Every line below that holds the string "dimensions" must be copied.

--- Supplied material ---

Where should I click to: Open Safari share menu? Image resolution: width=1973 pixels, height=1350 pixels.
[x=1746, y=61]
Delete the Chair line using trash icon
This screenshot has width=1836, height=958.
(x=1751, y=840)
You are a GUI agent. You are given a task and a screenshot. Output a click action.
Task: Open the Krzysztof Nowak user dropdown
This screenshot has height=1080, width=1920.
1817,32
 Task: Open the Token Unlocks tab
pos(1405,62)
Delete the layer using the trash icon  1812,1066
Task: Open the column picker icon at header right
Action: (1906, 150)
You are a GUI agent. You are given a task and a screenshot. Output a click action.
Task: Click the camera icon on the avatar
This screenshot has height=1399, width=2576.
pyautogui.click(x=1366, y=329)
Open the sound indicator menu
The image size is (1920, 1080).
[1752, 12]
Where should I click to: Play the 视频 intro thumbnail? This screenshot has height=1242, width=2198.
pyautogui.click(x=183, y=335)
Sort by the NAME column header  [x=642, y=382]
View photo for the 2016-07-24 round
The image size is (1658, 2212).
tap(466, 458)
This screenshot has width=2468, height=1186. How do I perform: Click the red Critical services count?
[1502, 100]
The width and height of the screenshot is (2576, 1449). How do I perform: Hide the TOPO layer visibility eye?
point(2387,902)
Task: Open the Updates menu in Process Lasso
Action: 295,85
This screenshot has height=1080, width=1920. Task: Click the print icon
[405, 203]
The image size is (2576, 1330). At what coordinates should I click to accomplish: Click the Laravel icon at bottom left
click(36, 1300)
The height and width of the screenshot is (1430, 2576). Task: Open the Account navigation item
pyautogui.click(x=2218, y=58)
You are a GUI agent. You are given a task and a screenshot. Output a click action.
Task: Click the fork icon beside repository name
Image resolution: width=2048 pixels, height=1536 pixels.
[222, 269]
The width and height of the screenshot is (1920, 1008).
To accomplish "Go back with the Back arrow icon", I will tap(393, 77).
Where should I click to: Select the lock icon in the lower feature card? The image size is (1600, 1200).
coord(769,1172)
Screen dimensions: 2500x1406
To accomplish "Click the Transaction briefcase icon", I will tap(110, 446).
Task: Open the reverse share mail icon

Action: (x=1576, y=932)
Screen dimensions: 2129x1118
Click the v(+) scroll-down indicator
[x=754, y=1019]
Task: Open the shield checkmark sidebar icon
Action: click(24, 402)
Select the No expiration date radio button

---

▶ **Solution to the problem**
Screen dimensions: 2500x1406
Screen dimensions: 2129x1118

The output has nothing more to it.